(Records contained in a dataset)
* * * * *
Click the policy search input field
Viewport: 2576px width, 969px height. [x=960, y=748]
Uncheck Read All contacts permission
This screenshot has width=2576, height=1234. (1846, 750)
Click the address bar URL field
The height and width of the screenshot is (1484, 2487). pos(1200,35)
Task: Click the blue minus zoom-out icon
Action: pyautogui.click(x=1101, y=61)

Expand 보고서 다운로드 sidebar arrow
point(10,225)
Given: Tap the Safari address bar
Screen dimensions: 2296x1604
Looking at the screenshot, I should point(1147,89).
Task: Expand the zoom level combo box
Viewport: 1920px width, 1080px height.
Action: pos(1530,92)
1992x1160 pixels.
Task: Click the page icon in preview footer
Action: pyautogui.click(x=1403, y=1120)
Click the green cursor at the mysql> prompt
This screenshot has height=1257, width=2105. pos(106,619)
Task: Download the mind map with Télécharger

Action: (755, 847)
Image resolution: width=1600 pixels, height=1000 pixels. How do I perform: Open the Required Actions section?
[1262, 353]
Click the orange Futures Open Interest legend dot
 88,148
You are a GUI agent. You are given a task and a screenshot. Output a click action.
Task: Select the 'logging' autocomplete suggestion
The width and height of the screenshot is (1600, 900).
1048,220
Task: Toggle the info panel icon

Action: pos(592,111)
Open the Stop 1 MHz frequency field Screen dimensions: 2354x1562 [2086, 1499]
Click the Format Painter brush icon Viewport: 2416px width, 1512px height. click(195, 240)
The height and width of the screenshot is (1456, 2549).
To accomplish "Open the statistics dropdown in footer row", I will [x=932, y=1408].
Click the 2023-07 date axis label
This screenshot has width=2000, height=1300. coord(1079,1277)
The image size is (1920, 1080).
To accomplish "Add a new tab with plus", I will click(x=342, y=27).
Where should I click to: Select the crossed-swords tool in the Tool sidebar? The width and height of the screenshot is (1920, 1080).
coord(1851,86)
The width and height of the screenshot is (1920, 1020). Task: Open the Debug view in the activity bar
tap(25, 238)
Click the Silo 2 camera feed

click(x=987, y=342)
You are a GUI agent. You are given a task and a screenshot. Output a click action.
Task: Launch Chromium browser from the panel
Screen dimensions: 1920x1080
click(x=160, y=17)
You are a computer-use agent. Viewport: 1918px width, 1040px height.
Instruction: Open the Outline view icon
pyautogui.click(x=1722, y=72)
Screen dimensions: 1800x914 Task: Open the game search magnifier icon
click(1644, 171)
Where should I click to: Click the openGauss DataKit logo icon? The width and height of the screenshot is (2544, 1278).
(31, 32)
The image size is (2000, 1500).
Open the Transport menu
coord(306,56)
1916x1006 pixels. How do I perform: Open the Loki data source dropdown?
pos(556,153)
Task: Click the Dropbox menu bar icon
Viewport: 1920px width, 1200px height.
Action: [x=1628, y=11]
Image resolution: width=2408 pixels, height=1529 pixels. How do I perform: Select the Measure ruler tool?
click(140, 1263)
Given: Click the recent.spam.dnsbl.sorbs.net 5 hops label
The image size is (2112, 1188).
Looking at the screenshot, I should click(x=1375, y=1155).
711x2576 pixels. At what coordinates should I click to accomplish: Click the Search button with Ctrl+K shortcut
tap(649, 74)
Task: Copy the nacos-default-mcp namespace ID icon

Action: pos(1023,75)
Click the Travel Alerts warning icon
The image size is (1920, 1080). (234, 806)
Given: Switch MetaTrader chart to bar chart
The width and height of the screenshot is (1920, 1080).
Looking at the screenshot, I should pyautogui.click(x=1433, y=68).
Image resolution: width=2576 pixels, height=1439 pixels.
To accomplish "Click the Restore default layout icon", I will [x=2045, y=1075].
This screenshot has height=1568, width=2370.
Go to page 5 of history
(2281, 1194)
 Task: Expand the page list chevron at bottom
* * * * *
### [Work instruction]
Print the records above once again, exactly as written.

### [Answer to this problem]
Click the policy search input field
Viewport: 2576px width, 969px height. [x=960, y=748]
Uncheck Read All contacts permission
This screenshot has width=2576, height=1234. (1846, 750)
Click the address bar URL field
The height and width of the screenshot is (1484, 2487). pos(1200,35)
Task: Click the blue minus zoom-out icon
Action: pyautogui.click(x=1101, y=61)

Expand 보고서 다운로드 sidebar arrow
point(10,225)
Given: Tap the Safari address bar
Screen dimensions: 2296x1604
Looking at the screenshot, I should point(1147,89).
Task: Expand the zoom level combo box
Viewport: 1920px width, 1080px height.
Action: pos(1530,92)
1992x1160 pixels.
Task: Click the page icon in preview footer
Action: pyautogui.click(x=1403, y=1120)
Click the green cursor at the mysql> prompt
This screenshot has height=1257, width=2105. pos(106,619)
Task: Download the mind map with Télécharger

Action: (755, 847)
Image resolution: width=1600 pixels, height=1000 pixels. How do I perform: Open the Required Actions section?
[1262, 353]
Click the orange Futures Open Interest legend dot
 88,148
You are a GUI agent. You are given a task and a screenshot. Output a click action.
Task: Select the 'logging' autocomplete suggestion
The width and height of the screenshot is (1600, 900).
1048,220
Task: Toggle the info panel icon

Action: pos(592,111)
Open the Stop 1 MHz frequency field Screen dimensions: 2354x1562 [2086, 1499]
Click the Format Painter brush icon Viewport: 2416px width, 1512px height. click(195, 240)
The height and width of the screenshot is (1456, 2549).
To accomplish "Open the statistics dropdown in footer row", I will [x=932, y=1408].
Click the 2023-07 date axis label
This screenshot has width=2000, height=1300. coord(1079,1277)
The image size is (1920, 1080).
To accomplish "Add a new tab with plus", I will click(x=342, y=27).
Where should I click to: Select the crossed-swords tool in the Tool sidebar? The width and height of the screenshot is (1920, 1080).
coord(1851,86)
The width and height of the screenshot is (1920, 1020). Task: Open the Debug view in the activity bar
tap(25, 238)
Click the Silo 2 camera feed

click(x=987, y=342)
You are a GUI agent. You are given a task and a screenshot. Output a click action.
Task: Launch Chromium browser from the panel
Screen dimensions: 1920x1080
click(x=160, y=17)
You are a computer-use agent. Viewport: 1918px width, 1040px height.
Instruction: Open the Outline view icon
pyautogui.click(x=1722, y=72)
Screen dimensions: 1800x914 Task: Open the game search magnifier icon
click(1644, 171)
Where should I click to: Click the openGauss DataKit logo icon? The width and height of the screenshot is (2544, 1278).
(31, 32)
The image size is (2000, 1500).
Open the Transport menu
coord(306,56)
1916x1006 pixels. How do I perform: Open the Loki data source dropdown?
pos(556,153)
Task: Click the Dropbox menu bar icon
Viewport: 1920px width, 1200px height.
Action: [x=1628, y=11]
Image resolution: width=2408 pixels, height=1529 pixels. How do I perform: Select the Measure ruler tool?
click(140, 1263)
Given: Click the recent.spam.dnsbl.sorbs.net 5 hops label
The image size is (2112, 1188).
Looking at the screenshot, I should click(x=1375, y=1155).
711x2576 pixels. At what coordinates should I click to accomplish: Click the Search button with Ctrl+K shortcut
tap(649, 74)
Task: Copy the nacos-default-mcp namespace ID icon

Action: pos(1023,75)
Click the Travel Alerts warning icon
The image size is (1920, 1080). (234, 806)
Given: Switch MetaTrader chart to bar chart
The width and height of the screenshot is (1920, 1080).
Looking at the screenshot, I should pyautogui.click(x=1433, y=68).
Image resolution: width=2576 pixels, height=1439 pixels.
To accomplish "Click the Restore default layout icon", I will [x=2045, y=1075].
This screenshot has height=1568, width=2370.
Go to page 5 of history
(2281, 1194)
 Task: Expand the page list chevron at bottom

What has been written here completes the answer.